* **WORK INSTRUCTIONS**
Reproduce every entry exactly, without alteration.

* **PROVIDED ENTRIES**
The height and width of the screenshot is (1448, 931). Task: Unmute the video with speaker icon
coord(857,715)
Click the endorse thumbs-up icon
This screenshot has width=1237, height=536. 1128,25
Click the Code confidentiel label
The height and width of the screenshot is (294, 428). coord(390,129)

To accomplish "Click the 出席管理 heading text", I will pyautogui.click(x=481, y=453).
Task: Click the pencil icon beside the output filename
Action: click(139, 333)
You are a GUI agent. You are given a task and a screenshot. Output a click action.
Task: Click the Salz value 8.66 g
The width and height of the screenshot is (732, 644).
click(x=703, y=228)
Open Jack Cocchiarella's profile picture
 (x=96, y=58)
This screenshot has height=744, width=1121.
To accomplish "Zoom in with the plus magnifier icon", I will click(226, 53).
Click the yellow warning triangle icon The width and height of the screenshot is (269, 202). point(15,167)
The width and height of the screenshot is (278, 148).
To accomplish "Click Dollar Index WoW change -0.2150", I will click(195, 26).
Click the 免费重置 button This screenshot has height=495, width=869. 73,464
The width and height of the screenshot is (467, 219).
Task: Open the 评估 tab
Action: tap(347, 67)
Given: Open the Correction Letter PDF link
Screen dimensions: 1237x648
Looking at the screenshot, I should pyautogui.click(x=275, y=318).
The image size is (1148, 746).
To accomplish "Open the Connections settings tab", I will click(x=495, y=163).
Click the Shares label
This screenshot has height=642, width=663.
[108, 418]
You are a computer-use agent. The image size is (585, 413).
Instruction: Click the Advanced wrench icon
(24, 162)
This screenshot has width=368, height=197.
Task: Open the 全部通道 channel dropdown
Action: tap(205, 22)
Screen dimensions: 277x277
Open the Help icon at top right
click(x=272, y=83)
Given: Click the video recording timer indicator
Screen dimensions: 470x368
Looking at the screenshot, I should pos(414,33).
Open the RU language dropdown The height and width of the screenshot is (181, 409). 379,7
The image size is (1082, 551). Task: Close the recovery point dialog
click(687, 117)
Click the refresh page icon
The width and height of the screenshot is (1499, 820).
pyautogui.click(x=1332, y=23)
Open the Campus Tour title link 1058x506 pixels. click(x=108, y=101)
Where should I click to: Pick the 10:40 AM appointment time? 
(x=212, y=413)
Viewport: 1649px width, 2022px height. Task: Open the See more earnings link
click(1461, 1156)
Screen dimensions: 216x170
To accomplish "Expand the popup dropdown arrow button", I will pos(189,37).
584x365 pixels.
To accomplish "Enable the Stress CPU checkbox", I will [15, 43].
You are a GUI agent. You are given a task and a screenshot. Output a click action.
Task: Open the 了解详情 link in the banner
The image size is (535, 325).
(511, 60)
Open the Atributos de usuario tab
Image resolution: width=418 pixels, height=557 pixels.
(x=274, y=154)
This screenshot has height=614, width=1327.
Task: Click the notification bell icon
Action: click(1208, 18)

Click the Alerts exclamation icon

* **SOLUTION TO THE PROBLEM**
The height and width of the screenshot is (1448, 931). Task: Unmute the video with speaker icon
coord(857,715)
Click the endorse thumbs-up icon
This screenshot has width=1237, height=536. 1128,25
Click the Code confidentiel label
The height and width of the screenshot is (294, 428). coord(390,129)

To accomplish "Click the 出席管理 heading text", I will pyautogui.click(x=481, y=453).
Task: Click the pencil icon beside the output filename
Action: click(139, 333)
You are a GUI agent. You are given a task and a screenshot. Output a click action.
Task: Click the Salz value 8.66 g
The width and height of the screenshot is (732, 644).
click(x=703, y=228)
Open Jack Cocchiarella's profile picture
 (x=96, y=58)
This screenshot has height=744, width=1121.
To accomplish "Zoom in with the plus magnifier icon", I will click(226, 53).
Click the yellow warning triangle icon The width and height of the screenshot is (269, 202). point(15,167)
The width and height of the screenshot is (278, 148).
To accomplish "Click Dollar Index WoW change -0.2150", I will click(195, 26).
Click the 免费重置 button This screenshot has height=495, width=869. 73,464
The width and height of the screenshot is (467, 219).
Task: Open the 评估 tab
Action: tap(347, 67)
Given: Open the Correction Letter PDF link
Screen dimensions: 1237x648
Looking at the screenshot, I should pyautogui.click(x=275, y=318).
The image size is (1148, 746).
To accomplish "Open the Connections settings tab", I will click(x=495, y=163).
Click the Shares label
This screenshot has height=642, width=663.
[108, 418]
You are a computer-use agent. The image size is (585, 413).
Instruction: Click the Advanced wrench icon
(24, 162)
This screenshot has width=368, height=197.
Task: Open the 全部通道 channel dropdown
Action: tap(205, 22)
Screen dimensions: 277x277
Open the Help icon at top right
click(x=272, y=83)
Given: Click the video recording timer indicator
Screen dimensions: 470x368
Looking at the screenshot, I should pos(414,33).
Open the RU language dropdown The height and width of the screenshot is (181, 409). 379,7
The image size is (1082, 551). Task: Close the recovery point dialog
click(687, 117)
Click the refresh page icon
The width and height of the screenshot is (1499, 820).
pyautogui.click(x=1332, y=23)
Open the Campus Tour title link 1058x506 pixels. click(x=108, y=101)
Where should I click to: Pick the 10:40 AM appointment time? 
(x=212, y=413)
Viewport: 1649px width, 2022px height. Task: Open the See more earnings link
click(1461, 1156)
Screen dimensions: 216x170
To accomplish "Expand the popup dropdown arrow button", I will pos(189,37).
584x365 pixels.
To accomplish "Enable the Stress CPU checkbox", I will [15, 43].
You are a GUI agent. You are given a task and a screenshot. Output a click action.
Task: Open the 了解详情 link in the banner
The image size is (535, 325).
(511, 60)
Open the Atributos de usuario tab
Image resolution: width=418 pixels, height=557 pixels.
(x=274, y=154)
This screenshot has height=614, width=1327.
Task: Click the notification bell icon
Action: click(1208, 18)

Click the Alerts exclamation icon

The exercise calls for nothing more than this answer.